Голос его дрожал от желания. Никогда раньше она не возбуждала мужчину до такой степени. У нее было странное чувство. Мэри Фрэнсис понимала, почему он стонет, но не знала, чем привела его в такое состояние, особенно удивляло ее то, что в его стоне явственно слышалась боль. Несомненно, и Уэбб Кальдерон испытывал боль, когда они были вместе, но она отнесла это на счет его прошлого. Американец же завелся от женщины, соблазнительно вращающей бедрами перед ним, и женщина эта – Мэри Фрэнсис. Это была новая, пугающая реальность.
– Никто не хочет попробовать «золотые иглы»? – спросила она, прелестно надув губки. – Тогда покажу на себе. – Она просунула руку под ткань платья и принялась поглаживать себя.
– Я подойду? – Американец поставил стакан на стойку бара и хотел было подойти к ней.
Лазлинко медленно поднялся, и Алекс Кордес насторожился; готовый вмешаться в любую секунду. Именно этого и ждала Мэри Фрэнсис, но не так скоро. Она еще не готова.
– Прошу прощения, джентльмены, – обратилась она к присутствующим, едва дыша. – Я не занимаюсь групповыми сеансами. Если вы хотите получить удовольствие – а я в этом уверена, – садитесь и позвольте мне закончить. – Она провела языком по губам, надеясь поддразнить их. – У нас будет достаточно времени для индивидуальных сеансов позднее.

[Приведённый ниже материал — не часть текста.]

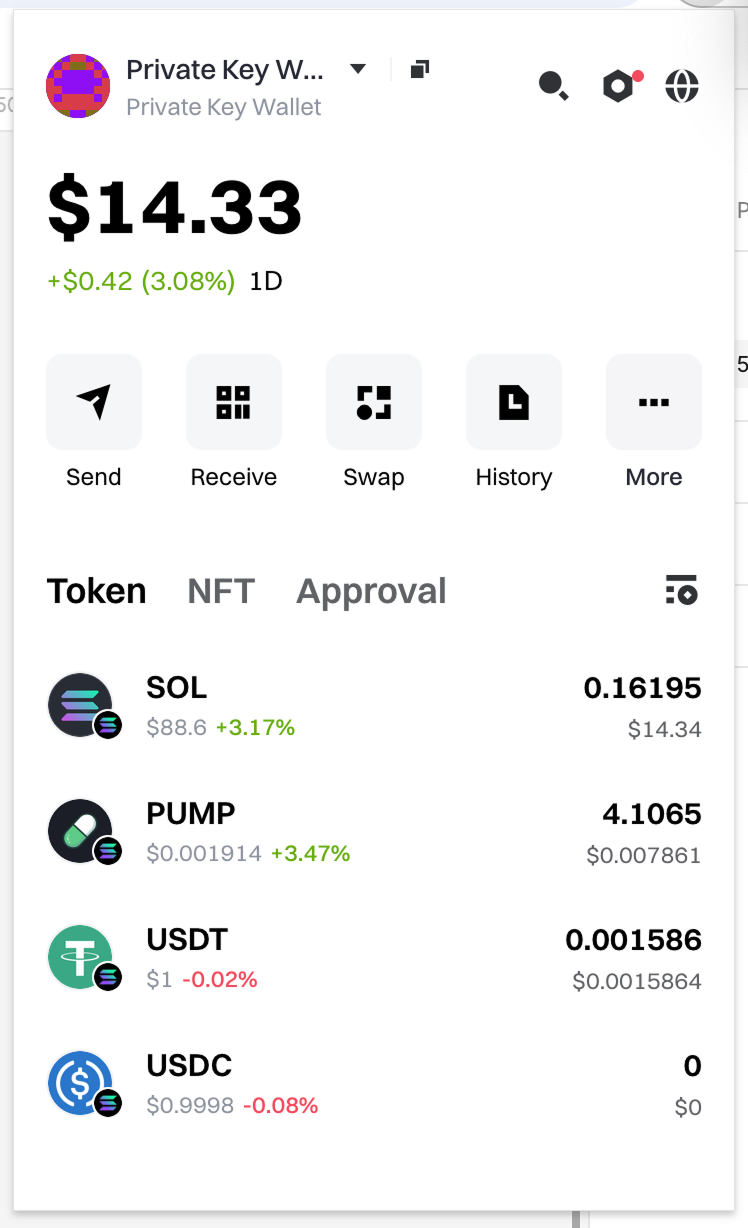Screen dimensions: 748x1228
Task: Open the USDT token row
Action: [x=374, y=958]
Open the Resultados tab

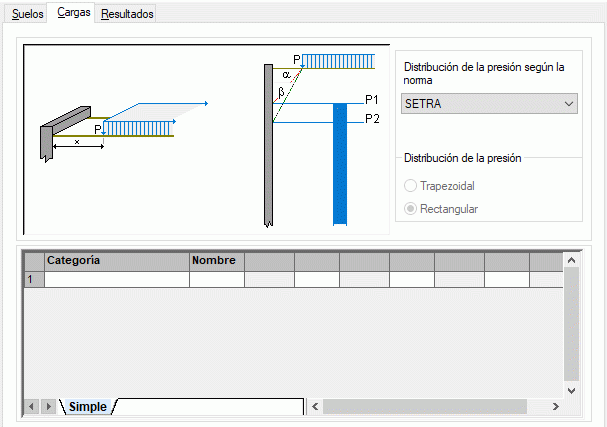point(127,14)
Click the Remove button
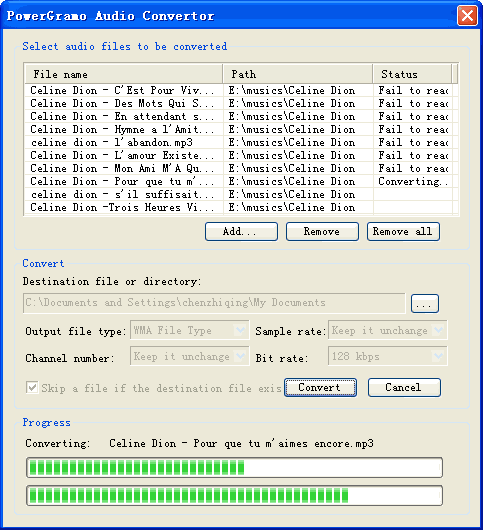The height and width of the screenshot is (530, 483). [x=322, y=232]
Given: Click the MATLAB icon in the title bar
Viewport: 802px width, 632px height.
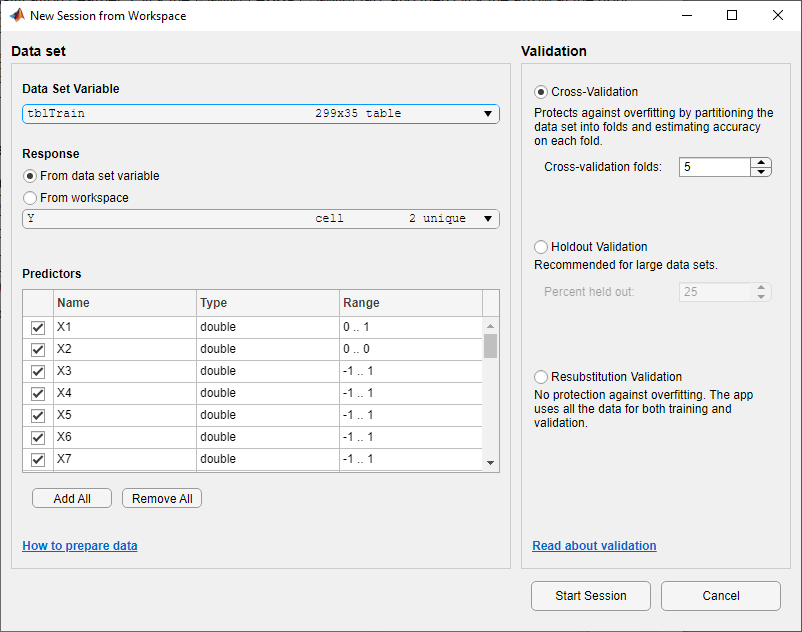Looking at the screenshot, I should [17, 15].
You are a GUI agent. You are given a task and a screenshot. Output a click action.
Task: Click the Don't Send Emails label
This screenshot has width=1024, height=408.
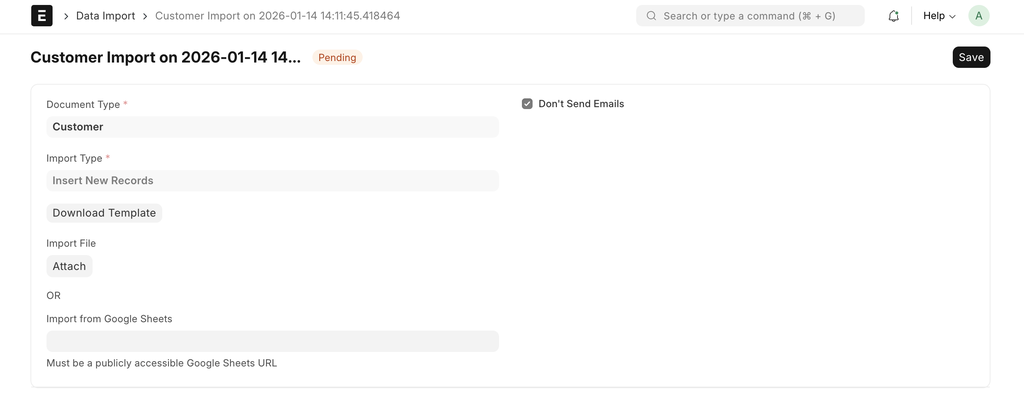581,104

Американец неохотно кивнул. Мэри Фрэнсис поняла, что теперь надо действовать быстро. Она сунула руку в карман, продолжая плавными движениями бедер возбуждать публику. В кармане лежала картонка с воткнутой в нее позолоченной иглой. Вытащив ее из картонки, Мэри Фрэнсис помахала рукой в тусклом свете ламп и рассмеялась. Затем она незаметно провела кончиком иглы по языку, чтобы смочить ее слюной.
Пока все складывалось так, как она задумала. Мужчины с интересом следили, как Мэри Фрэнсис легчайшими движениями покалывала себе нижнюю губу, издавая при этом чуть слышные стоны.
– Губы женщины очень чувствительны, – пояснила она чуть хрипло, – как и ее соски. В них тысячи нервных окончаний, они мгновенно возбуждаются… Уверена, вы об этом знаете.